Generally speaking, Muzzled! probably has the most well-balanced puzzles of the three episodes. While Fright of the Bumblebees suffered from one or two poorly placed inventory items, and The Last Resort structured most of its puzzles around the generally uninteresting supporting characters, Muzzled! hits a pretty good sweet spot. The puzzles were complex enough to make me think, but not so esoteric that I ever became frustrated. Each of the parlor games at Muzzle’s funfair represent distinct puzzles that are typically solved in very different ways, and are all the more satisfying for it. Only a couple of puzzles truly felt too easy — and while that may seem like a complaint, I really can’t think of too many other Telltale episodes with such a good batting average. Combine that with a final boss puzzle that’s almost as satisfying as the one from Fright of the Bumblebees and an epilogue that gives new meaning to the phrase “mustache ride,” and you’ve got some of the best gameplay the series has yet seen.
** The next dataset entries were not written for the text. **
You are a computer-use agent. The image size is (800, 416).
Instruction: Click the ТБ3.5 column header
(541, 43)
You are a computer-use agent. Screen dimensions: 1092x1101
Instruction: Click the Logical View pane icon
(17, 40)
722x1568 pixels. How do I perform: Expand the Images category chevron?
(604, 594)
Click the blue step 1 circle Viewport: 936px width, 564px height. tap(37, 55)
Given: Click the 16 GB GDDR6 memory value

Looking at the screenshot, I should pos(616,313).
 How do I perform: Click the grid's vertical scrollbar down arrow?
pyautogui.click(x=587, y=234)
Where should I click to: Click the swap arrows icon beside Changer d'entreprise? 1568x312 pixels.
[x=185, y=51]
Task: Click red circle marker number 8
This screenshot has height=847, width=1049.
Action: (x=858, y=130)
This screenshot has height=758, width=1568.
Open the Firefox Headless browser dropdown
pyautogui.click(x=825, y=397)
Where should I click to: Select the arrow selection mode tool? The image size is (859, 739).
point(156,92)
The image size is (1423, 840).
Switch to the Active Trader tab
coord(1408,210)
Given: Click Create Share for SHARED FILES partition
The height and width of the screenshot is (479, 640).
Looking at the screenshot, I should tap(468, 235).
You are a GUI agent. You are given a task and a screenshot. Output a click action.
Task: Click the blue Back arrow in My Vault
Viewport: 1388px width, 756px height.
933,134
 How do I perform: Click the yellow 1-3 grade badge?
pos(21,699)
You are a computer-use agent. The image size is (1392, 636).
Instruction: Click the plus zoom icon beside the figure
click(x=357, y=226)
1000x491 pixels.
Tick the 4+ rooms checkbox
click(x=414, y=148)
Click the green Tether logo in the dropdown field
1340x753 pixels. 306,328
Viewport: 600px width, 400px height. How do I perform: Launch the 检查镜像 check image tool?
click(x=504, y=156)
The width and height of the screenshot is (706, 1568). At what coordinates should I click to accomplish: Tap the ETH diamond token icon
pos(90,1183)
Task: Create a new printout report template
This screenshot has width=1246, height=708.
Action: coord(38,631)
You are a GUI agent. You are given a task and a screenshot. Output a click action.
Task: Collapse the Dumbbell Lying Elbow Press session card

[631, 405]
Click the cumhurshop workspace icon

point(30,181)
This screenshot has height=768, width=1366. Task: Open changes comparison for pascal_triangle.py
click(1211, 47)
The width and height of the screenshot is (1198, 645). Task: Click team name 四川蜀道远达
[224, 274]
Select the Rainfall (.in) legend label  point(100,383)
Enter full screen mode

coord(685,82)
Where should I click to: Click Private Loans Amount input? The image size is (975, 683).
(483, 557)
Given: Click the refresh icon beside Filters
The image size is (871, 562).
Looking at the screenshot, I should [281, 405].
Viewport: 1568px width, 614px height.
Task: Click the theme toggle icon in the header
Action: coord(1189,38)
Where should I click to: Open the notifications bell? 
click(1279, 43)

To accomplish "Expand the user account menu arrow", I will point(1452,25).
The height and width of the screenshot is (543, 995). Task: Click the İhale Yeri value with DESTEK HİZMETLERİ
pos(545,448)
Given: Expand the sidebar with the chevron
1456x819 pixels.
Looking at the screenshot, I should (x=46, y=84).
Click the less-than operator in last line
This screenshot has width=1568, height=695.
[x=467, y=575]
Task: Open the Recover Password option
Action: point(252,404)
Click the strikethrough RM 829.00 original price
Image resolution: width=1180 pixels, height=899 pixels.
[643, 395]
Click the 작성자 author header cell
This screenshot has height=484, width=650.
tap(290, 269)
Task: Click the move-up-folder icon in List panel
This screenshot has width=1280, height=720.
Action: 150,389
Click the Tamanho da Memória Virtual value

Overall, I think Muzzled! is probably the best Wallace and Gromit episode yet. It doesn’t possess quite the same surprising charm as the very first installment, but it sidesteps nearly all the problems with the previous episode and provides a well-plotted, relatively challenging adventure experience.
Also, one of the characters is a dog named Twitch who gets frightened by everything and has to carry around a stuffed bunny rabbit to make him feel safe.
Mister Burch’s assessment of the cuteness which permeates throughout Muzzled! is no overstatement. This is one damn adorable installment of Wallace & Gromit. The three new pups that you meet add a great bit of additional humor to the story with their idiosyncracies. At one point, I repeatedly made the thieving one play dead just because I loved the animation.
It’s also nice to see that one of Wallace’s inventions plays a central role in some puzzles again. The Infiniflavor — named for its capability to create any flavor of ice cream — is a cute idea and a far better fit for the series than resort management.
Item management puzzles play as much of a role as they ever have, but tracking down the necessary kit is made easier by restrictions on where you can travel. Most of Wallace’s house is blocked off for the first half of the game, whereupon the rest of the house becomes inaccessible. Having fewer places to look for stuff to solve puzzles removes a lot of the frustration.
Pretty much everything happens in the confines of the fairgrounds once you have the game’s introductory puzzle out of the way, anyway. It’s really good to see Telltale open things up a little bit more, as another game shuffling back and forth between W Wallaby St and the town square might have been less appealing.
Which is great for the latter two-thirds, but the areas accessible by Gromit inside Wallace’s house wound up with a lot of interactive objects in the environment that served no real function. These objects are leftovers from prior episodes and, save one, don’t even have any entertainment value since you’re working with the character incapable of more than subtle gestures. It can make the first puzzle a little annoying as you look at all these objects and find nothing of use.
Despite these frustrations, the charm wins out through and through this time. The writing is quite funny and Wallace’s nervously polite disposition is out in full force upon the realization that Monty Muzzle is not the philanthropist he appears to be. And the twist ending sets up what I hope will be a very uncomfortable situation for the hapless inventor in the upcoming finale of the series.
All told, this is handily the best entry among the episodes thus far. If you’ve held out on playing these, this is the point at which I can wholeheartedly encourage an investment in the series.
Overall Score: 8.0 — Great (8s are impressive efforts with a few noticeable problems holding them back. Won’t astound everyone, but is worth your time and cash.)